好きより、もっと。
「どうかしましたか。そないにじっと見て」
「あ、いえ・・・」
「どなたか想い出す人の香りでもしましたか?それとも、ちゃう香りがして余計に逢いたい人を想い出しましたか?」
図星だった。
抱き締めた肩の感触と桜の香の匂いに、想い出したのは全く別の『大切な人』。
他の女の匂いに反応して想い出すことを亜未はとてつもなく嫌がるだろうけれど。
それでも、想い出す。
子供みたいに汗をかいているのに、太陽みたいな優しい香りのする人。
大人の女みたいな甘い匂いをさせているくせに、子供みたいに素直に笑う、その人。
離れれば離れただけ、輪郭が鮮明になりその身体のカタチと香りを深く想い出す。
クソッ。
こんな風になってるところを、他の女に見せるハメになるなんて。
サイテーだ。
ありえねぇ。
「あら、そないな顔をして。あたしには見られたくなかったどすか?綺麗な顔が台無しどすよ」
「雪江さん、趣味が悪いですね。人をからかって面白がるなんて。廣瀬さんとイイ勝負だ」
「あんな坊さんと一緒にしないでください。
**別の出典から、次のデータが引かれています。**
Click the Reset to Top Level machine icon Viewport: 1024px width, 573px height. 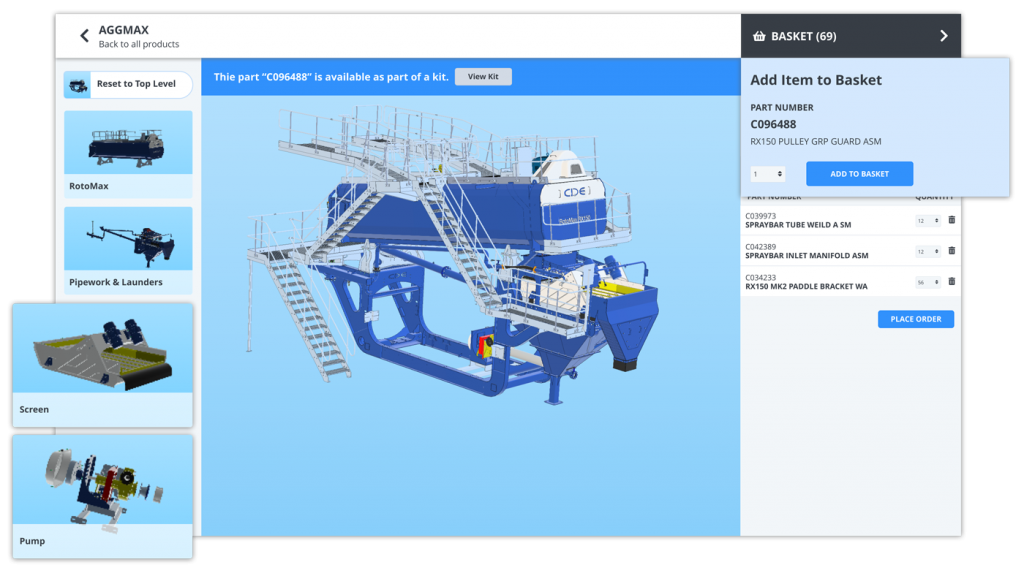79,85
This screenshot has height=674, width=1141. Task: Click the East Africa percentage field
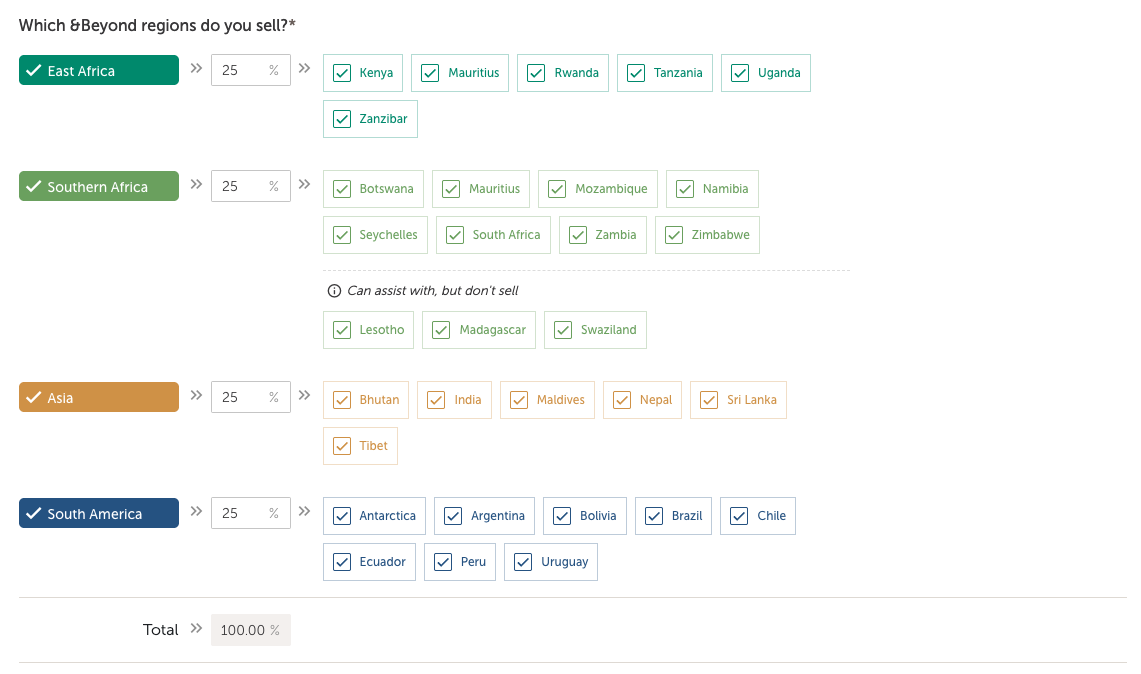(242, 71)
綺麗な顔を綺麗と言っているだけなのに、そないな顔せんといてください」
俺よりもずっと大人の女の人は、からかうように俺の頬を撫でた。
その仕草は俺に対する好意など欠片もなく。
人の気持ちに土足で踏み入って来る図々しさを含んだ触れ方だった。
抱きかかえる腕を離すわけにもいかず、俺は仕方なく顔を背けることでそれを凌いだ。
くすくすと楽しそうに笑う雪江さんを睨みつけるように見つめると、それすら予想通りという顔で深く笑ったその人がいた。